◆ **Data excerpts**
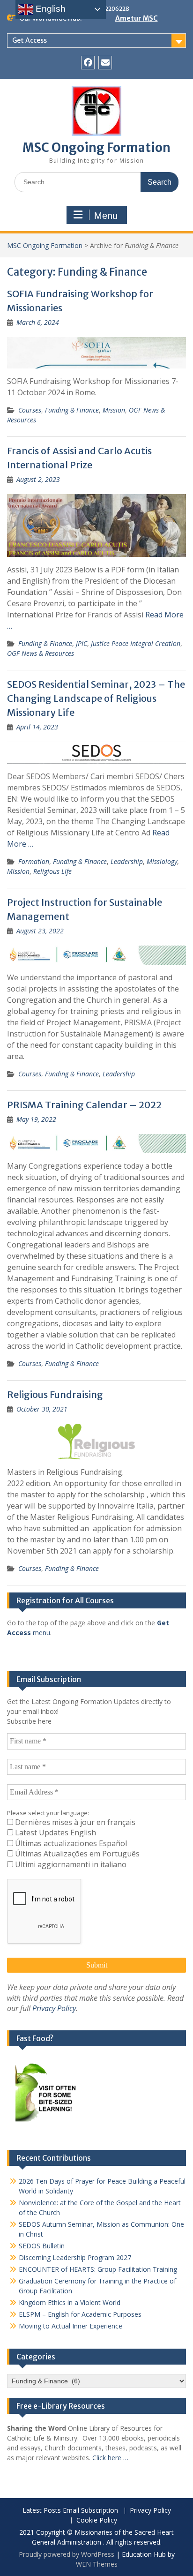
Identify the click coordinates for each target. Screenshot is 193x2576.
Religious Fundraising (55, 1394)
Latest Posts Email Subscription (70, 2511)
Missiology (162, 861)
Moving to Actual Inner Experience (70, 2325)
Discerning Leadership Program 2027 (75, 2257)
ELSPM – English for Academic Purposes (80, 2314)
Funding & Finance (72, 410)
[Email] (105, 62)
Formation (33, 861)
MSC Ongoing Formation (96, 147)
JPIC (81, 643)
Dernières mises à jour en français (74, 1822)
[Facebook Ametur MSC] (88, 62)
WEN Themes (97, 2564)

◆ **Exercise brief**
With images left out, the data must be transcribed exactly.

◆ **Result of this task**
Identify the click coordinates for each target. Screenshot is 193x2576.
Religious Fundraising (55, 1394)
Latest Posts Email Subscription (70, 2511)
Missiology (162, 861)
Moving to Actual Inner Experience (70, 2325)
Discerning Leadership Program 2027 (75, 2257)
ELSPM – English for Academic Purposes (80, 2314)
Funding & Finance (72, 410)
[Email] (105, 62)
Formation (33, 861)
MSC Ongoing Formation (96, 147)
JPIC (81, 643)
Dernières mises à jour en français (74, 1822)
[Facebook Ametur MSC] (88, 62)
WEN Themes (97, 2564)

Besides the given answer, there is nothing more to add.